Diese Ortsgruppe beschließt,
den Kampf gegen Austerität und für höhere Löhne fortzuführen. Viele unserer Mitglieder erleben aufgrund einer Wirtschaftspolitik, die wenigen nützt und vielen schadet, finanzielle Schwierigkeiten und Ernährungsunsicherheit;
alle Bemühungen zu unterstützen, die Gewerkschaftsbewegung mit Umwelt- und Tierrechtsbewegungen zu vereinen;
den Austausch und die Zusammenarbeit mit diesen Bewegungen zu fördern, um unsere kollektive Stärke im Kampf um eine gerechtere und nachhaltigere Welt zu entwickeln;
eigene Schritte zu unternehmen, um gerechtere und nachhaltigere Ernährung vorzuleben und zu fördern. Im Rahmen aller von uns organisierten Veranstaltungen (z. B. Schulungen) verpflichten wir uns zu einer ethischen Ernährungspolitik, die eine pflanzenbasierte und regional erzeugte Verpflegung einschließt;
diese Diskussion über die Netzwerke der Umweltbeauftragten unserer Gewerkschaft (UNISON) sowie über unsere regionalen und nationalen Strukturen voranzubringen;
Referenten von relevanten Organisationen einzuladen, wie zum Beispiel von der US-amerikanischen Farmarbeitergewerkschaft „Land Workers Alliance“.
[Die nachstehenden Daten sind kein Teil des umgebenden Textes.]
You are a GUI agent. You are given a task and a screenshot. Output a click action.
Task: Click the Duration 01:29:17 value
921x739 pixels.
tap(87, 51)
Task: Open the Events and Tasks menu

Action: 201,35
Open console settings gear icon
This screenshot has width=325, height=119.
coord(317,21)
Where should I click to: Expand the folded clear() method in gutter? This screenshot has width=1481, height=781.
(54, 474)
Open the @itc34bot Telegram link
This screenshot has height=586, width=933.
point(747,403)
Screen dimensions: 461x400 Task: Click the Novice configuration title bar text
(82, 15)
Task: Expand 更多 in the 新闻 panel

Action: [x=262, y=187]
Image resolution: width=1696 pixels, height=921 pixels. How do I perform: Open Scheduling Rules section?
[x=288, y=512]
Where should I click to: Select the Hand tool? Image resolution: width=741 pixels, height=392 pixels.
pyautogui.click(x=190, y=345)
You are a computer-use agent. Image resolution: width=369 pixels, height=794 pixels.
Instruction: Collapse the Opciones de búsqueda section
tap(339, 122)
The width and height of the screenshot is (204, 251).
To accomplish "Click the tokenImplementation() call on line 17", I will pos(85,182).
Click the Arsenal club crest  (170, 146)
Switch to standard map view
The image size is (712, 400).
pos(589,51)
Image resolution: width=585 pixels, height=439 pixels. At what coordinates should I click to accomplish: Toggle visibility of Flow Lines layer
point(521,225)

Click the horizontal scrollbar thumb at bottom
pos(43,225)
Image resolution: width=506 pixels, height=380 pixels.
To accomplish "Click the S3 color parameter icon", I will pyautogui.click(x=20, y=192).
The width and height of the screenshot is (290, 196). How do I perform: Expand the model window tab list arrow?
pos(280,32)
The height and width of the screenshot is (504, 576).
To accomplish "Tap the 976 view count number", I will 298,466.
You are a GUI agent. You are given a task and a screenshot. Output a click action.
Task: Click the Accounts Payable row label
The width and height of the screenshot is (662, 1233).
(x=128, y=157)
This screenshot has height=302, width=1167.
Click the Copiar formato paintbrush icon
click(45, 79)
Übersetzung Kostja Feld Englisches Original hier
[1] UNISON ist die größte Einzelgewerkschaft im Vereinigten Königreich. Sie organisiert vorwiegend Beschäftigte des öffentlichen Dienstes und des öffentlichen Gesundheitswesens.
[2] Rachel Reeves (Labour Party) ist seit 2010 Mitglied des britischen Unterhauses. Seit Juli 2024 ist sie Schatzkanzlerin im Kabinett Starmer.